Summary of contest requirements:
- The public service announcement video can be up to 45 seconds long.
- The video must demonstrate the theme: “One Split Second…” and show the contest hashtag #OneSecond
- It must also address two specific teen driving laws.
- The PSA must have a multicultural or diversity component because driving involves teens from all backgrounds, including race, color, national origin, ancestry, age, sex, disability, sexual orientation, religious beliefs, culture, etc. Bi-lingual/multi-cultural videos are welcomed and encouraged.
- Teams of students are limited to a maximum of 5 members, including the student director.
- The PSA must feature at least two teens, and include the idea, mention or use of a parental figure in video. (Parent doesn’t actually have to appear in video).
- Entries can be submitted electronically through the online program DropBox. For detailed instructions, visit http://ct.gov/teendriving/contest
Summary of prize money and awards:
- Travelers, the contest prize sponsor, increased from last year the monetary awards to schools by $1,000 for first, second and third places. First place will receive $6,000, second place will receive $5,000 and third place will receive $4,000.
- Winning student teams will receive up to $1,250 in Visa Gift cards with amounts that vary depending on the award.

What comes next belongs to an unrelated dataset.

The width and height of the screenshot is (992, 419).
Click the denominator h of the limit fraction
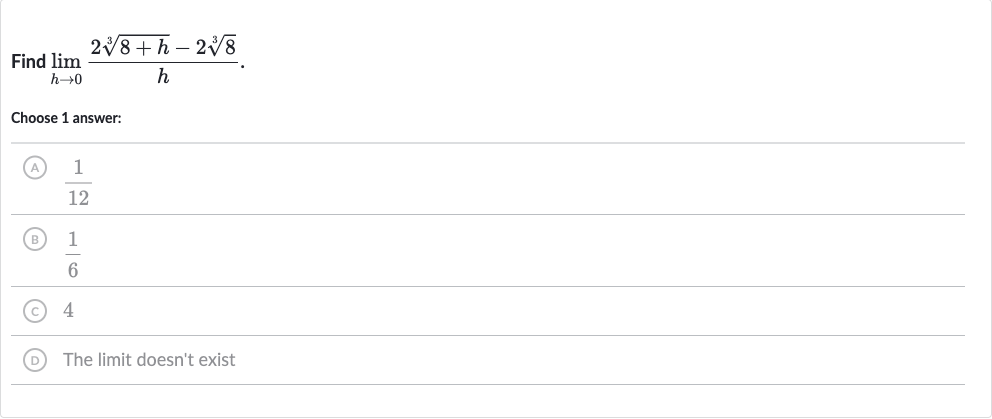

- New awards will also be given to schools and its students for videos. The award categories are best original music, along with best uses of humor, parental figure and community members.
- A social media award for students will be offered by Travelers to encourage promotion of teens’ work and safety message of the contest. This award is open to all entries that meet contest requirements.
- The Connecticut Department of Transportation Office of Highway Safety will offer a new award professionally remake the first-place winning entry to be aired at venues across the state.
- A cash prize of $1,000 will go to the school with the video showing the best multicultural message and has been underwritten by Yale-New Haven Children’s Hospital.
Student advisors who worked on the project are Kojo Appiah and Luc Milam of Xavier High School in Middletown; Hannah Chua-Reyes, Alexandra Porczak and Maggie Silbo of Mercy High School in Middletown; Sam Fiske, Colman Galgovich, Devin Hartzog, Yusuf Malik, Armani Nieves and Alexander Walshaw of William H. Hall High School in West Hartford; Tyler Lemire of Arts at the Capitol Theater in Willimantic; Dylan Madden of W.F. Kaynor Technical High School in Waterbury; and Angela Zhu of Cheshire High School.
Other promotional contest partners include the Connecticut Police Chiefs Association; AAA, the Connecticut State Police; Mourning Parents Act (!MPACT), the Connecticut Children's Medical Center; Yale-New Haven Children's Hospital; Saint Francis Hospital and Medical Center; The Connecticut Emergency Nurses Association, the state Department of Public Health; The state Department of Insurance, the state Department of Transportation; and the state Division of Criminal Justice.